PCR反应体系:50 μL反应体系,包括:2.5 mmol/L dNTPs 4 μL,10 ×Buffer 5 μL,25 mmol/L MgCl2 5 μL,模板 DNA 1 μL,10 μmol/L 引物各 1 μL,5 U/μL Taq 酶 0.5 μL,双蒸水 32.5 μL。PCR 扩增条件:94 °C 预变性 5 min;94 °C 变性 0.5min,52 °C 退火 0.5min,72 °C 1 min,30 个循环;72 °C 10 min[16]。
将获得序列在 NCBI(https://www.ncbi.nlm.nih.gov/)数据库中进行比对,选取12株Bacillus sp.菌株,以Streptomyce albofaciens JCM 4342作为外围菌株。利用MGEA 7.0中的Clustal W对各基因序列进行比对,然后利用MEGA 7.0软件采用邻接法(Neighbor-Joining,NJ)构建系统发育树,以自展法(Bootstrap)进行检测,共循环1000次。
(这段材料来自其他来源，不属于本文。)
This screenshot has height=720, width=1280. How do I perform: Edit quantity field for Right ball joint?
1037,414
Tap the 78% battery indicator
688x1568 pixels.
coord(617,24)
数据处理采用SPSS 20.0软件,差异显著性分析采用Duncan氏多重比较法。
由表1可知,室内测定的561株菌株中,有217株菌株在一定程度上表现出杀伤油用牡丹根结线虫二龄幼虫的能力。用浓度为109cfu/mL的菌悬液处理幼虫48h,校正死亡率在90%以上有1株菌株,占0.46%;校正死亡率在80%-90%有6株菌株,占1.97%;校正死亡率在70%-80%的有26株菌株,占11.98%。
表1 处理48h油用牡丹根结线虫二龄幼虫室内校正死亡率在70%以上的菌株
从表2可以看出,处理 12h、24h、36h和 48h后,随着处理时间的增加,HZ087发酵液对2龄幼虫的抑制作用越来越强,而清水对照组的抑制率基本不变。处理相同时间内,不同发酵液浓度对油用牡丹根结线虫二龄幼虫的抑制作用不同,稀释5倍液的抑制效果显著高于稀释10倍液和清水对照。在处理后48h,发酵液稀释5倍液的校正死亡率达到90.83%。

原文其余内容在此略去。